#### Apply what you read
A – Answer these questions from the fibroids text, one line each, marking your answers (i), (ii), and (iii).
(i) What two kinds of tissue are fibroids made up of?
(ii) Which diagnostic test uses x-ray and a special dye?
(iii) What is the surgical procedure for removing fibroids called?
B – Rewrite the part of the fibroids text between "Creating an abnormal" and "cycle and ovulation.", inclusive, replacing "menstrual cycle" with "monthly cycle".

Fibroids causes Infertility
Fibroids, also known as uterine leiomyomas or myomas, are non-cancerous growths that develop in the uterus. They are made up of smooth muscle and fibrous tissue and can vary in size from a small pea to a large watermelon. Fibroids can cause a variety of symptoms, including heavy or prolonged menstrual bleeding, pelvic pain and pressure, and difficulty getting pregnant.
Fibroids that are located within the uterus can cause infertility by:
Interfering with the implantation of a fertilized egg.
Creating an abnormal shape of the uterus which can make it difficult for an egg to be fertilized or for a fertilized egg to implant.
blocking the fallopian tubes which can prevent the egg and sperm from meeting.
The fibroids can also produce hormones that can disrupt the menstrual cycle and ovulation.
The diagnosis of fibroids causing infertility can be made by:
Ultrasound: A test that uses sound waves to create images of the uterus and fibroids.
MRI: A test that uses magnetic fields and radio waves to create detailed images of the uterus and fibroids.
Hysterosalpingography (HSG): A test that uses x-ray and a special dye to view the uterus and fallopian tubes.
Treatment options for fibroids causing infertility include:
Medications: Gonadotropin-releasing hormone (GnRH) agonists and antagonists can temporarily shrink fibroids and regulate menstrual bleeding.
Surgery: Fibroids can be removed surgically through a procedure called myomectomy, which preserves the uterus and allows for future pregnancy.
In vitro fertilization (IVF): If the fibroids are causing infertility and surgery is not an option, IVF can be done to fertilize an egg outside the body and then transfer the fertilized egg to the uterus.
It's important to note that fibroids are benign growths that can be surgically removed and do not develop into cancer. However, the treatment options and the chances of conception depend on the size, location, and number of fibroids.

#### Supplied data
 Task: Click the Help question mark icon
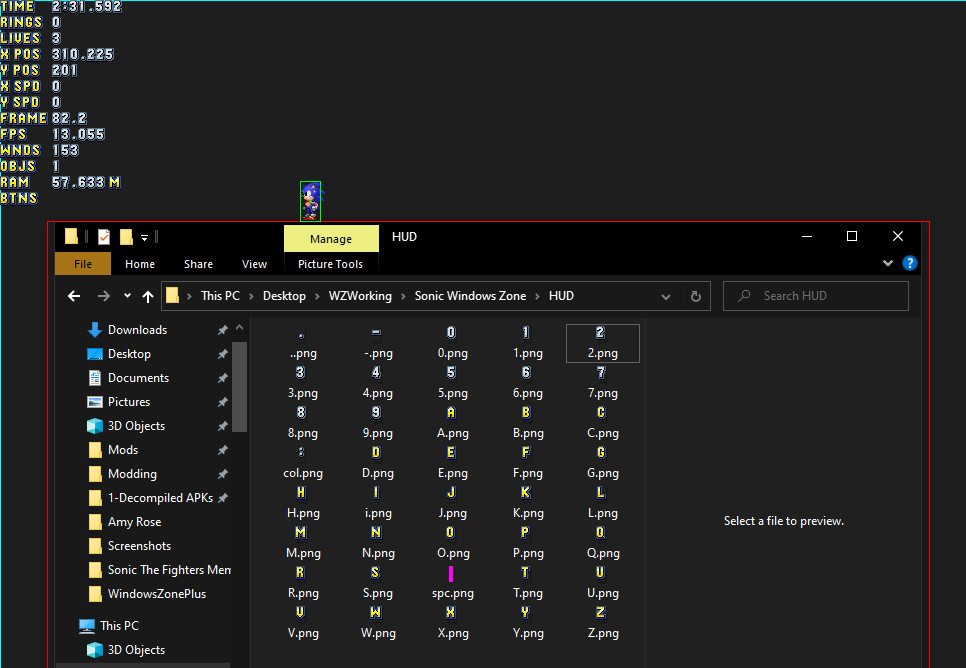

#### Problem solutions
A –
(i) Smooth muscle and fibrous tissue.
(ii) Hysterosalpingography (HSG).
(iii) Myomectomy.

B –
Creating an abnormal shape of the uterus which can make it difficult for an egg to be fertilized or for a fertilized egg to implant.
blocking the fallopian tubes which can prevent the egg and sperm from meeting.
The fibroids can also produce hormones that can disrupt the monthly cycle and ovulation.